Putri hanya mengangguk mendengarkan wejanganku. Terkadang seribu nasehat belum berarti bagi seseorang sebelum ada yang peristiwa yang menyadarkan orang tersebut dan mengembalikan ingatannya akan nasehat-nasehat yang sebelumnya bagai angin lalu.

“Satu lagu Put, cinta tidak identik dengan yang seperti itu, cinta adalah sesuatu dan ‘yang seperti itu’ adalah sesuatu yang lain, gak bisa dapat dua-duanya kecuali dengan satu cara yang halal”
“Caranya?” Tanya putri penasaran.
“Menikah, menikah adalah celebration of love, setelahnya adalah puncak keindahan dan puncak kenikmatan. Pada masa inilah (baca:pasca nikah) cinta benar-benar diuji. Masihkah bertahan lagu-lagu cinta yang dulu sering disenandungkan?
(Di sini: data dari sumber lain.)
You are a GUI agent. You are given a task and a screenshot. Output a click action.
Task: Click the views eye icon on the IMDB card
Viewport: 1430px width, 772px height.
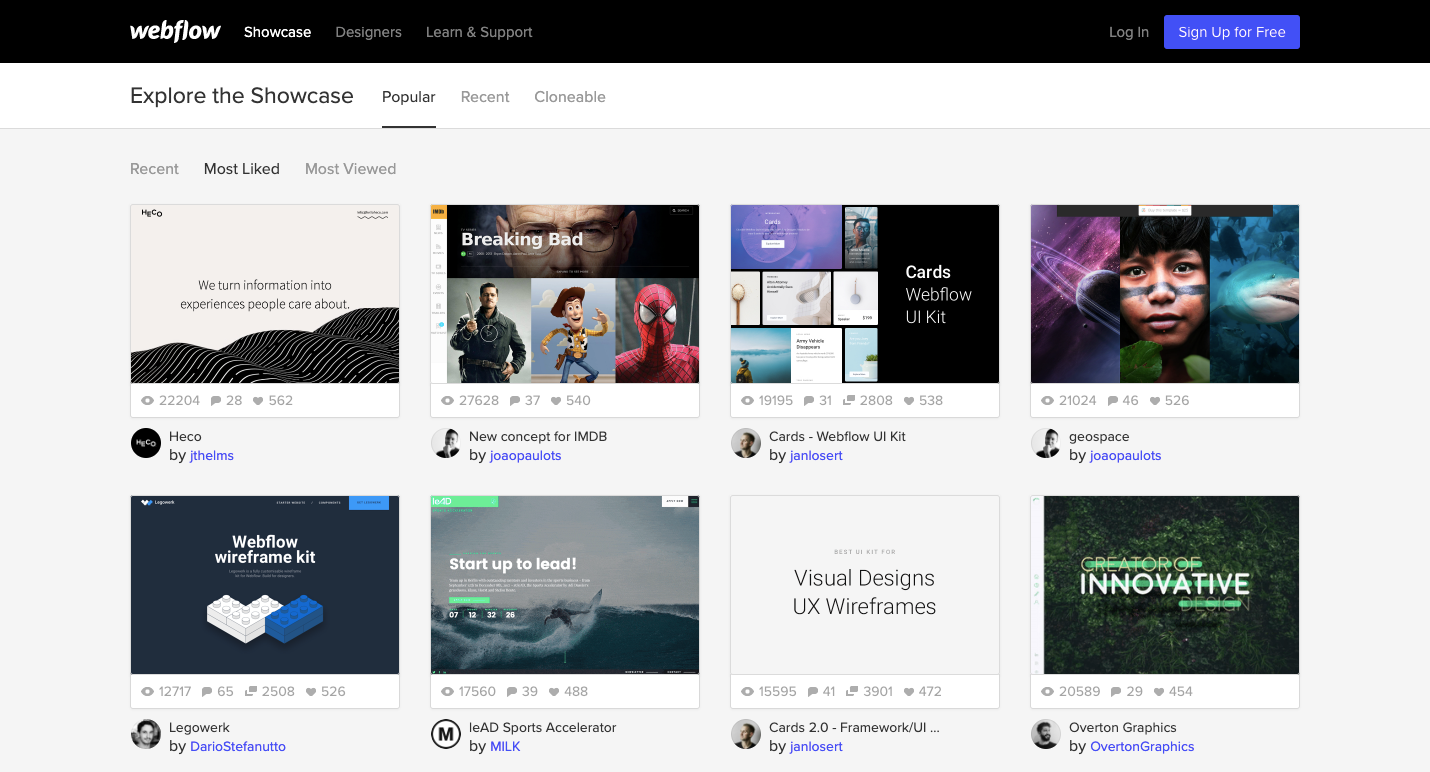[447, 399]
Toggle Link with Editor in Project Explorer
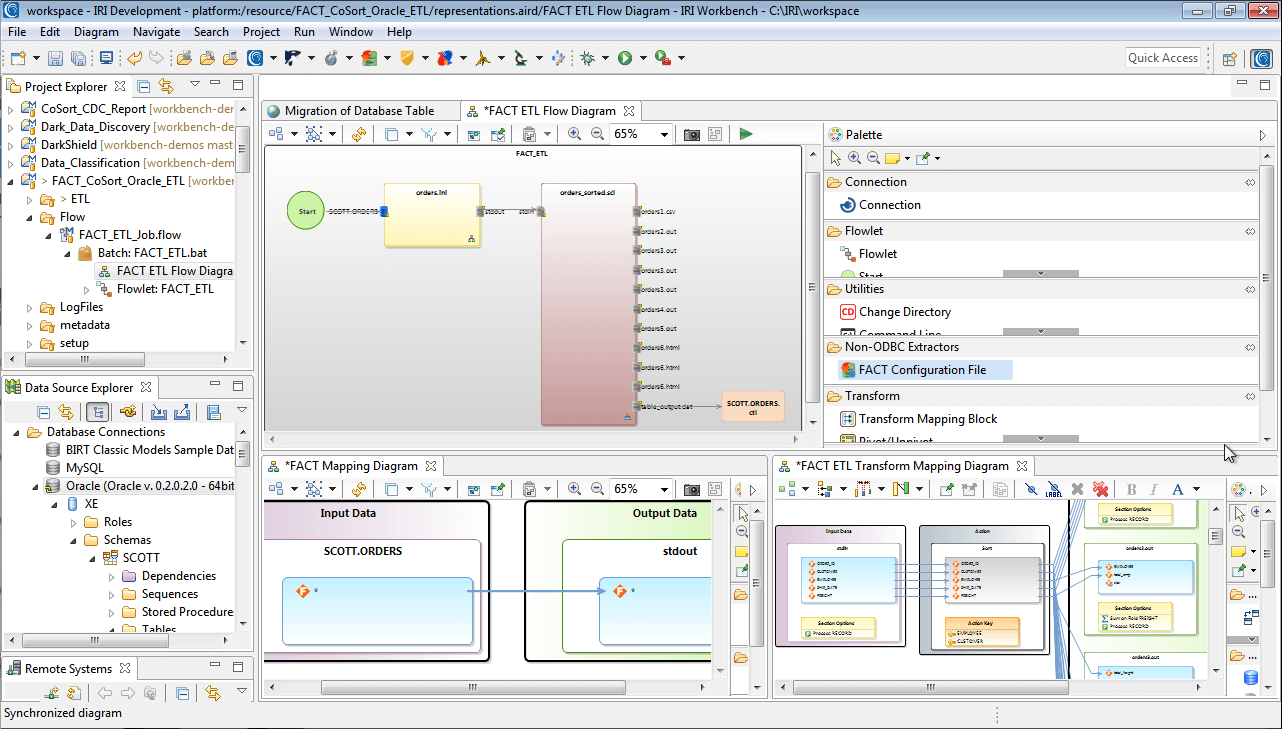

Masihkah bertahan puisi-puisi cinta yang dulu dideklamasikan? Atau jangan-jangan satu kata ‘sayang’ pun tak pernah lagi diungkapkan. Kalau begitu, kemanakah perginya ‘Cinta sejati yang dulu sering dihikayatkan?’”.
“Kamu harus bisa mendobrak adat Put! Jangan mengekor terus seperti bebek, latah mengikuti zaman. Hari-hari kedepan harus dirancang, bukannya malah terlena dengan hari ini sehingga melupakan yang akan datang. Jangan lupa juga ‘Waktu adalah kehidupan’, kalau Putri menyia-nyiakan waktu, berarti Putri menyia-nyiakan kehidupan, ingat-ingat syair ini karena waktu yang telah berlalu takkan kembali terluang:

‘Andai masa muda
Kembali walau sehari saja
Maka kan kukabarkan padanya
Apa yang ia lakukan di masa tua’

***

“Horeeeeeeeeeeeiiii…!!!” santri-santri kecil bersorak-sorai, sebagiannya bertepuk tangan. Kembalinya Putri mengajar disambut gembira, pengajar perempuan lain pun bermunculan. Keberadaan Putri ibarat pepatah “Ada gula ada semut”, ada Putri, yang lain pun ikut ada.
Tentang kakek-kakek berkopiah biru, anaknya sudah berhasil menasehati. Sekarang beliau lebih memaklumi keadaan santri yang terkadang tak terkendali. Beliau sudah paham, pengajarnya pun tak mendapat imbalan yang begitu besar, selain itu juga terkadang sibuk dengan aktivitas sekolah, jadi wajar kalau terkadang sebagian ogah-ogahan dalam mengajar.[]

Cerpen ini didedikasikan untuk pengajar Al-Muawanah yang telah mengantarkanku ke negeri ini, yang pertama mengajariku “Apa itu Islam” disaat aku sama sekali tak mengenalnya.